Verser un dividende n’est pas une obligation. Apple n’en avait pas versé depuis 17 ans. Google n’en a jamais versé depuis sa création. Ces deux géants ont préféré accumuler un trésor de guerre pour investir en R&D, procéder à des acquisitions, ou sortir indemne d’un revers momentané. Leur exemple le montre : ce n’est pas le versement d’un dividende élevé qui maintient le cours boursier de l’entreprise, comme on a voulu nous le faire croire pendant tant d’années. C’est même exactement le contraire : le versement de dividendes trop élevés obère les capacités de croissance de l’entreprise qui sont jugées par la bourse.

Evolution du dividende et du résultat net par action

France Télécom-Orange a dilapidé 28 milliards d’euros en 10 ans. Elle détient le record de distribution de dividendes parmi les entreprises du CAC40. Au titre des exercices 2009 et 2012, elle a distribué plus de dividende que ses bénéfices. Au lieu de constituer des réserves pour faire face au futur, elle a distribué aux actionnaires plus que ce qu’elle avait en caisse !

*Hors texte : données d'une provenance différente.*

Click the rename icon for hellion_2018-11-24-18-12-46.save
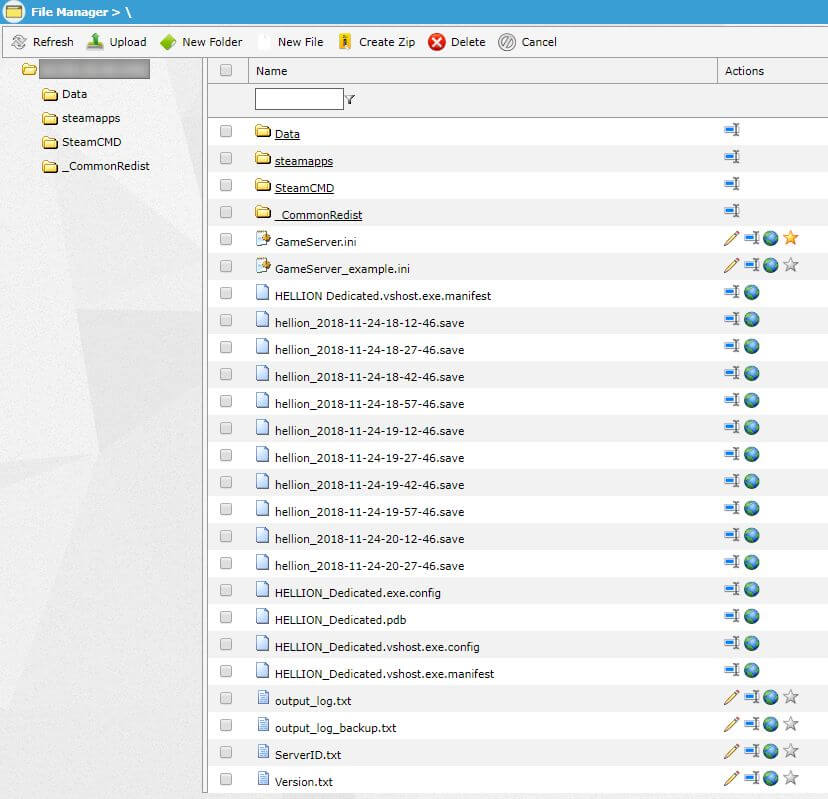Image resolution: width=828 pixels, height=799 pixels. 732,319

La dette de l’entreprise repart à la hausse. Cet été, le ratio dette nette sur EBITDA est passé à 2,37, alors qu’il devrait rester contenu autour de 2 pour ne pas menacer la pérennité de l’entreprise. L’ardoise fiscale de 2 milliards réglée en 2013 a certes une part dans cette aggravation, mais c’est surtout la baisse sensible de l’EBITDA, autrement dit la marge brute, qui contribue à une dérive durable et dangereuse.

La CFE-CGC a alerté dès la publication des résultats 2012, demandant la suspension immédiate du dividende… malheureusement sans succès ! Élue au Conseil d’Administration, elle pourra faire valoir sa voix, et convaincre d’autres administrateurs que c’est une mesure urgente pour la sauvegarde du futur d’Orange, au bénéfice de toutes les parties prenantes.

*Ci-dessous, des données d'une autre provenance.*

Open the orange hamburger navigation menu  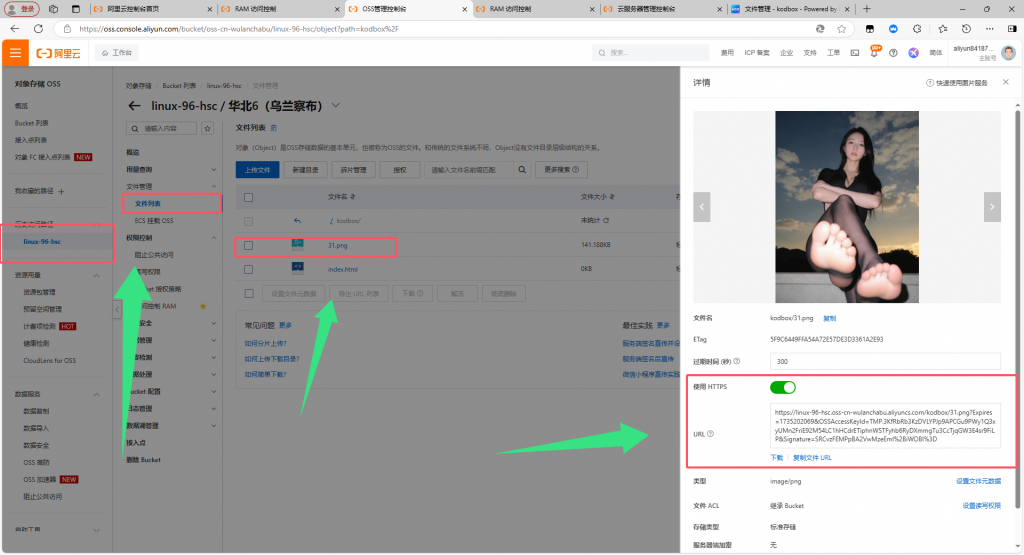coord(15,52)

Suspendre le versement du dividende fait économiser 2 milliards d’euros par an, nécessaires pour permettre à l’entreprise de poursuivre le déploiement des réseaux de nouvelle génération, d’investir dans l’innovation et l’emploi, éventuellement saisir des opportunités de rachat d’entreprises contribuant de manière pertinente à la stratégie du Groupe Orange..

Nous défendrons la suspension du dividende jusqu’à ce que l’entreprise ait retrouvé les marges de manœuvre nécessaires au déploiement d’une stratégie de croissance, puis son versement dans des proportions permettant de préserver l’investissement sans augmenter l’endettement.